Sa, 25. November 2017

Der „Tod“ schlug zu

30.08.2011 11:37

Ausgelassene Feier nach Salzburgs 600. „Jedermann“

Es endete, wie es begonnen hatte – ein geschätztes Dutzend Mal schlug Jedermann-Tod Ben Becker auf den Zapfhahn, dann spritzte das Bier und endlich ließen sich die Krüge füllen. Einen Tag vor dem offiziellen Festspiel-Ende ging am Montagabend in Salzburg die diesjährige Jedermann-Saison zu Ende.
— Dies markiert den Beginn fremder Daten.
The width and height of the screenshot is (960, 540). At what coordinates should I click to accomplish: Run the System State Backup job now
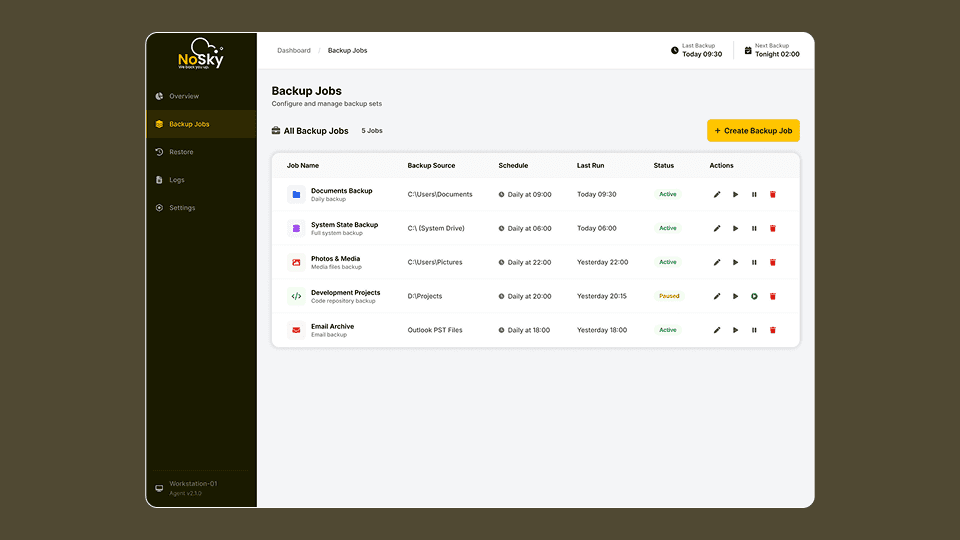[x=736, y=229]
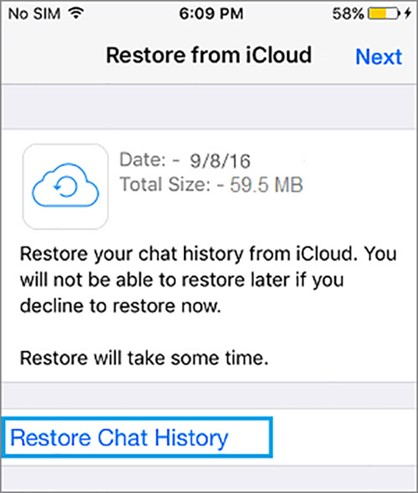Tap the Restore Chat History link
Viewport: 418px width, 493px height.
pyautogui.click(x=119, y=437)
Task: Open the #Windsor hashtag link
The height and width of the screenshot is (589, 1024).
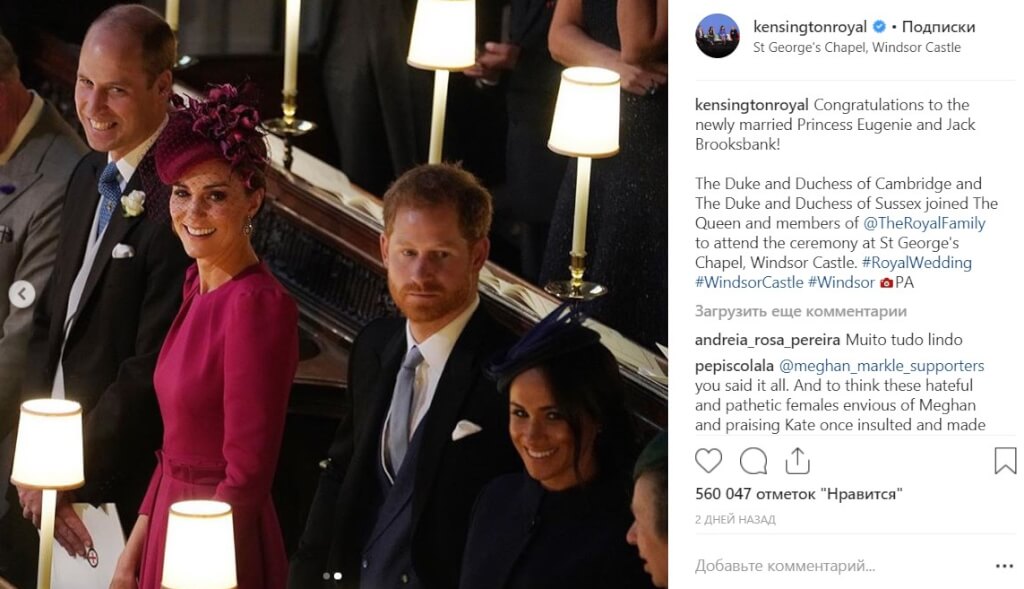Action: [x=841, y=282]
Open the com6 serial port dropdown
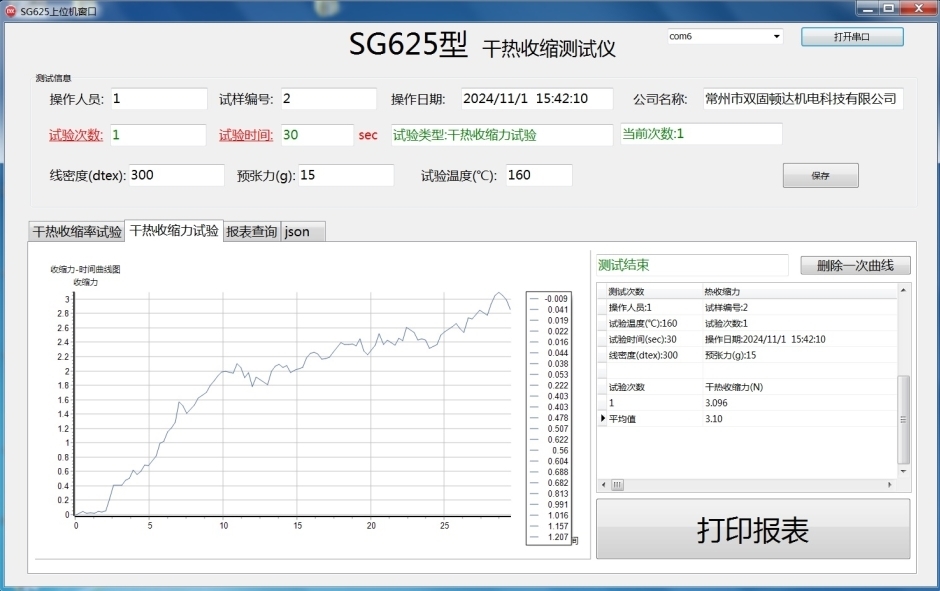This screenshot has height=591, width=940. tap(776, 37)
Genauso zünftig wie bei der Premierenfeier im Biergarten ist auch nach der letzten Vorstellung in der Stiegl-Brauwelt noch einmal die Nacht zum Tag geworden (Bild).
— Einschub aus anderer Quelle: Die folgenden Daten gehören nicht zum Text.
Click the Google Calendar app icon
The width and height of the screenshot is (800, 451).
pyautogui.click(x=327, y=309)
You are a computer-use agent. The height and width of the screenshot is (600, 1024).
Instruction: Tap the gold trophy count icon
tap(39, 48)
Einzig Hauptdarsteller Nicholas Ofczarek musste Bier und Salzburger Buffet entsagen – er war gesundheitlich angeschlagen, spielte trotzdem einmal mehr glänzend das "Leben und Sterben eines reichen Mannes", verbeugte sich beim Schlussapplaus und fuhr dann gleich in Richtung Wien ab.
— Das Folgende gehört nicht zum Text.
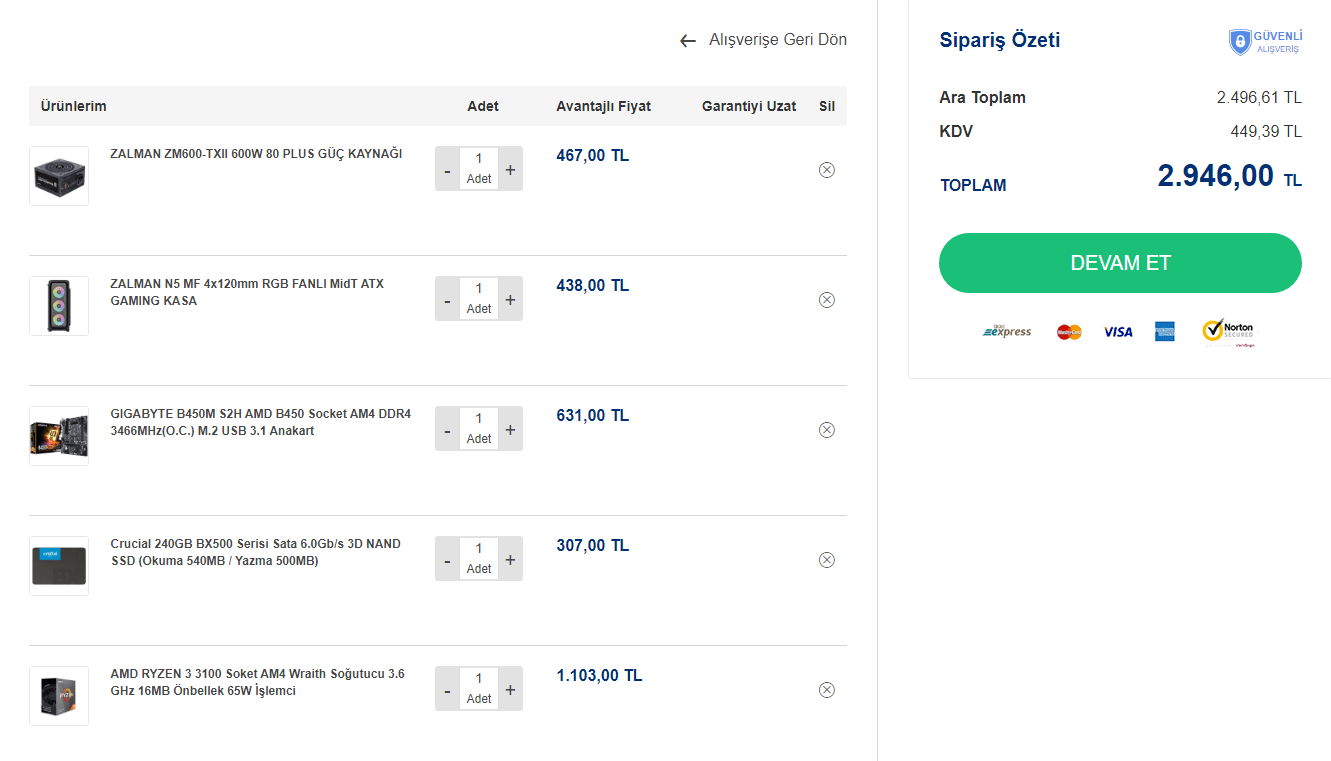Open the Crucial 240GB BX500 product title
The height and width of the screenshot is (761, 1331).
pos(255,552)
Festspiel-Sommer voller Wetterkapriolen
Der letzte Jedermann 2011 war genau der 600. in der 91-jährigen Festspielgeschichte. Und heuer hatte man mit allen Wetterkapriolen zu kämpfen, die ein Salzburger Sommer so bieten kann. Kalte Temperaturen, bei denen nicht wenige in Decken gehüllt die zwei Stunden am Domplatz saßen; eine Aufführung, bei der man bereits nach 20 Minuten wegen Schnürlregens ins Große Festspielhaus übersiedeln musste; und dann die große Hitze der vergangenen Woche. "Die Feuerwehr hat 59 Grad auf der Bühne gemessen, bei 60 Grad hätten wir wegen der pyrotechnischen Effekte nicht mehr spielen dürfen", so "Teufel"-Darsteller Peter Jordan.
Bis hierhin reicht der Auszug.